**EXERCISE BRIEF**.
Retyping should cover only the lines from the one containing "Screen dimensions: 634x356" through the final line of the records, with pictures omitted.

*** RECORDS FOR THE TASK Section Begins ***

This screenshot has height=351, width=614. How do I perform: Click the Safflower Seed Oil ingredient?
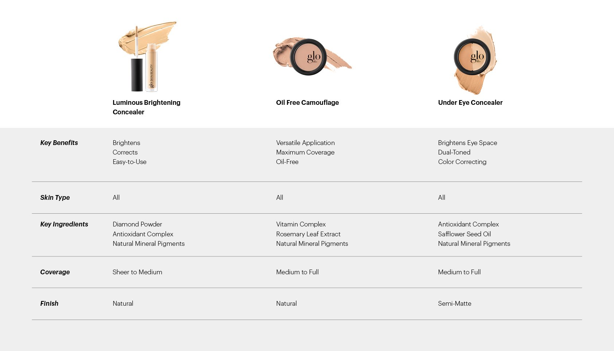464,234
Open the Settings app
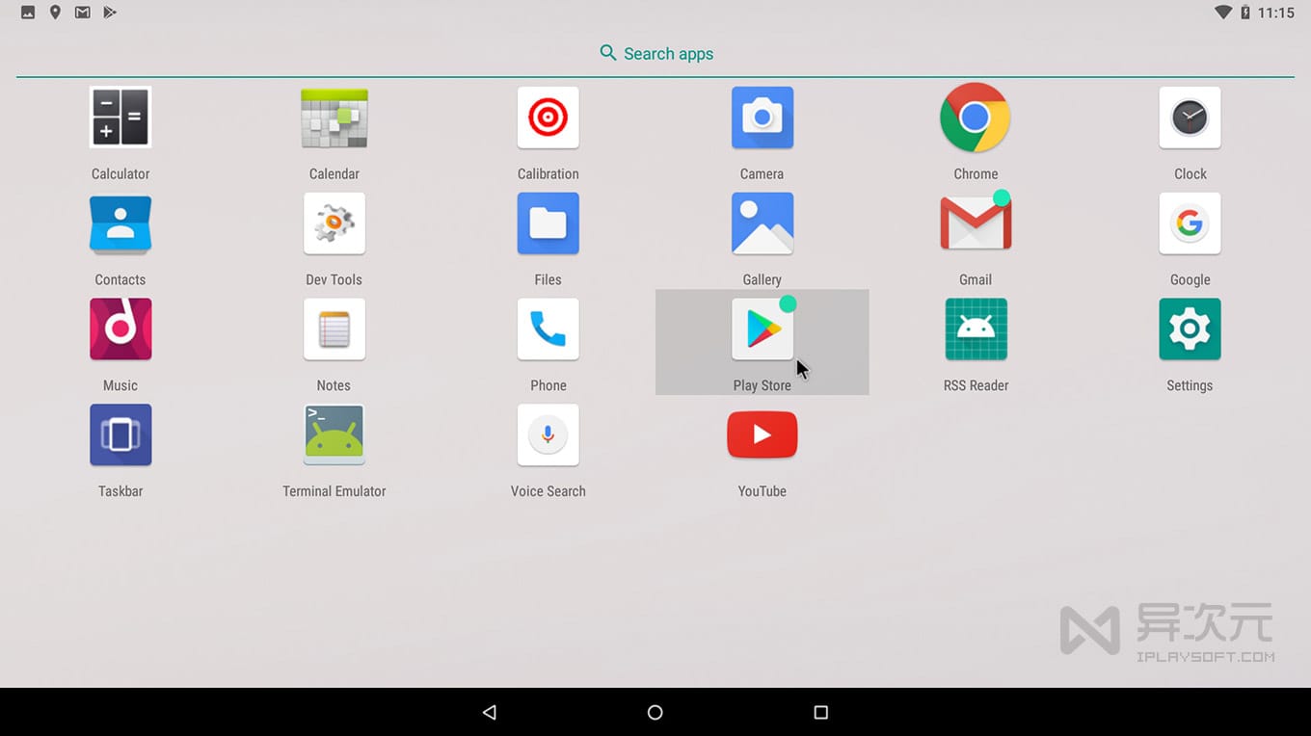Screen dimensions: 1311x736 1189,329

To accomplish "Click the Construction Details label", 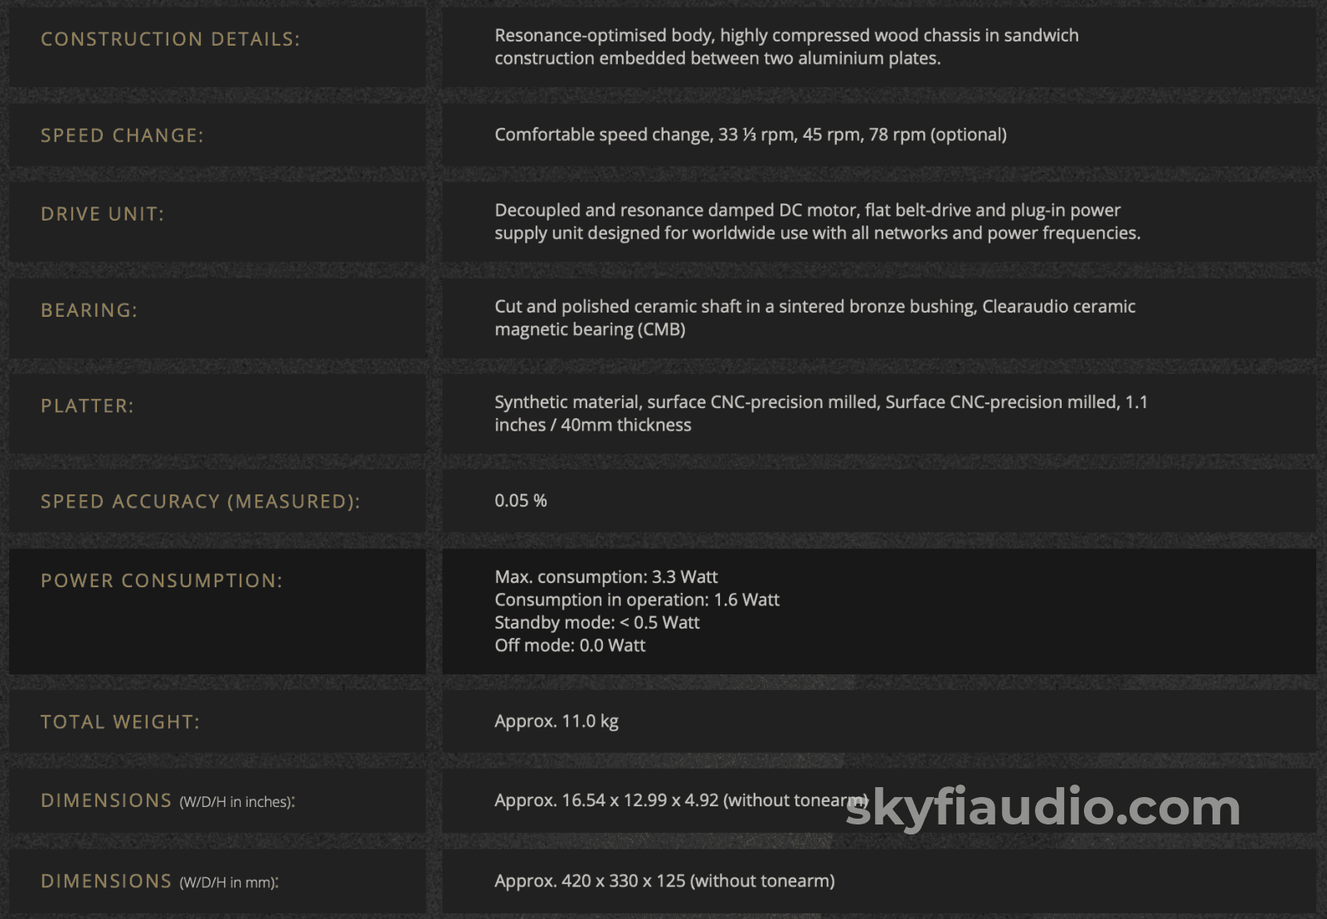I will point(170,39).

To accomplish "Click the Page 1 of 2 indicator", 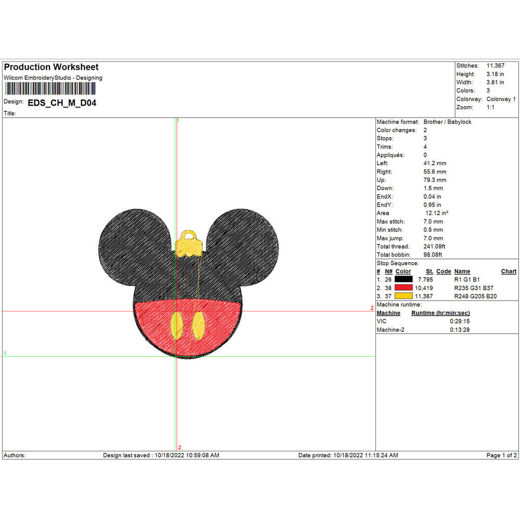I will (501, 456).
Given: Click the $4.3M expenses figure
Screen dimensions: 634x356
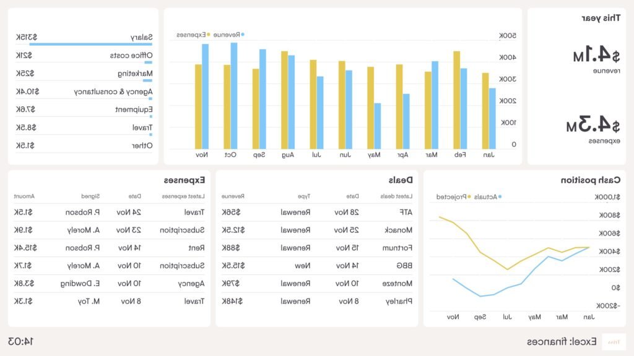Looking at the screenshot, I should coord(593,126).
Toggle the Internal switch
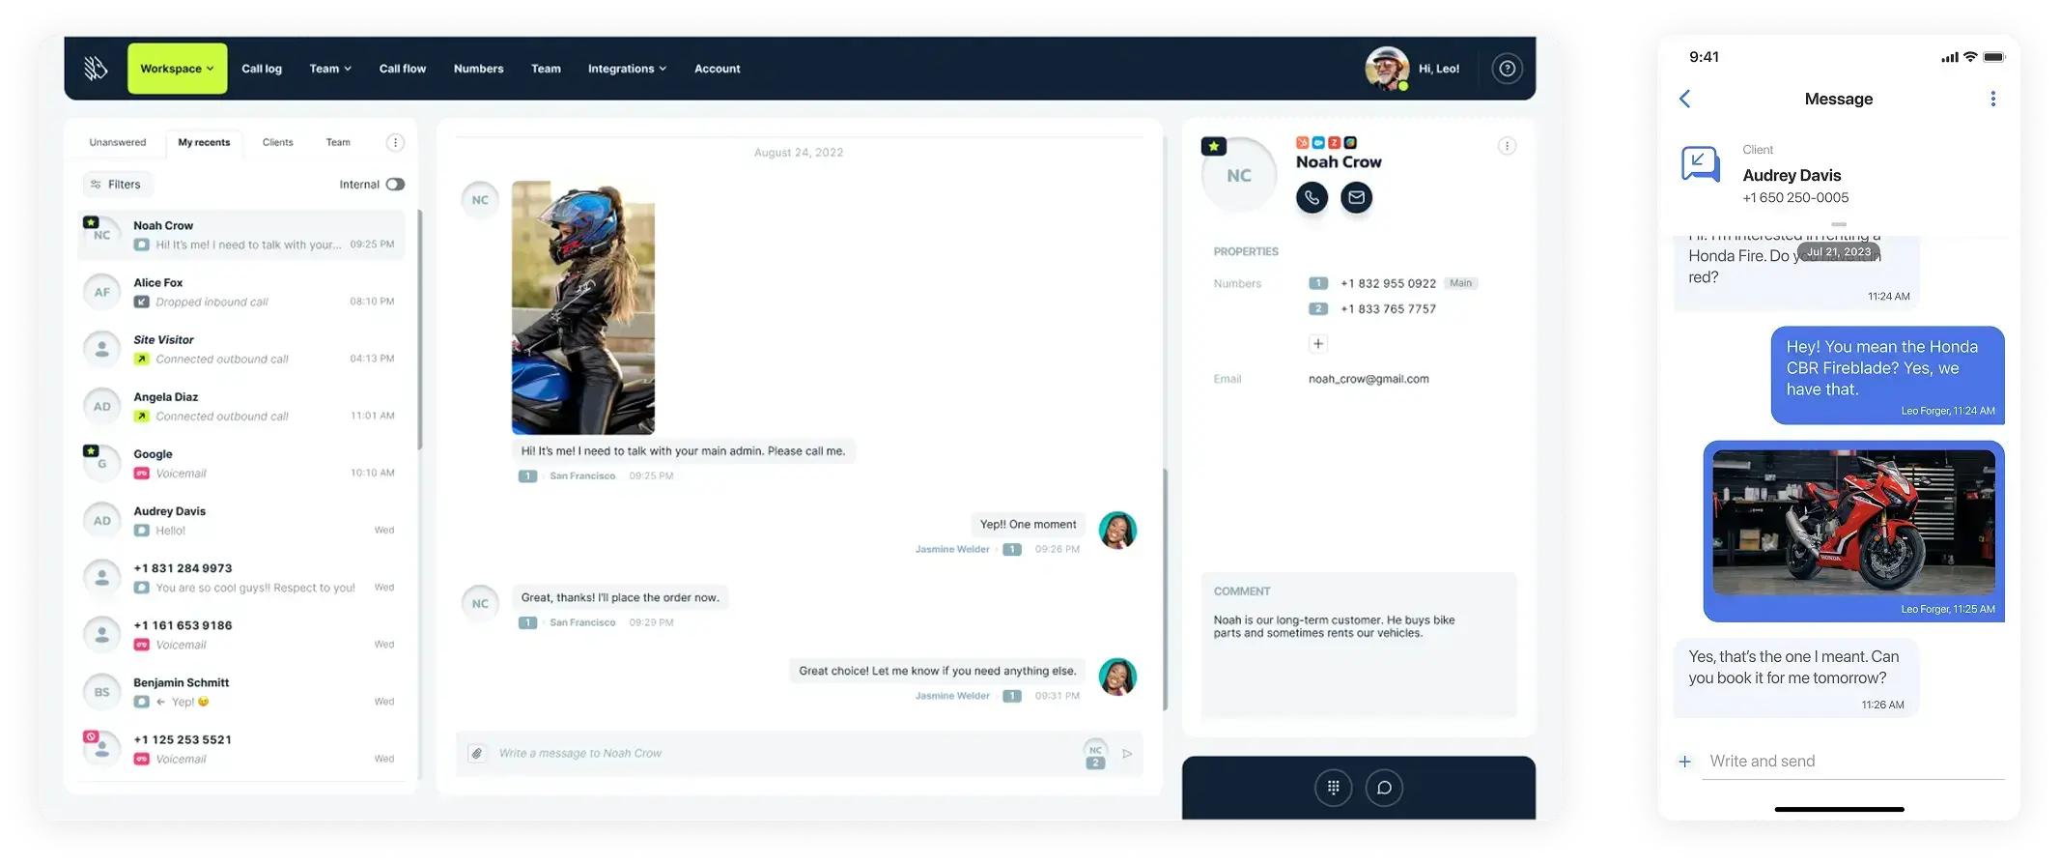 [395, 185]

*** RECORDS FOR THE TASK Section Ends ***

**ANSWER SPACE**.
Screen dimensions: 634x356
Looking at the screenshot, I should coord(593,126).
Toggle the Internal switch
 [395, 185]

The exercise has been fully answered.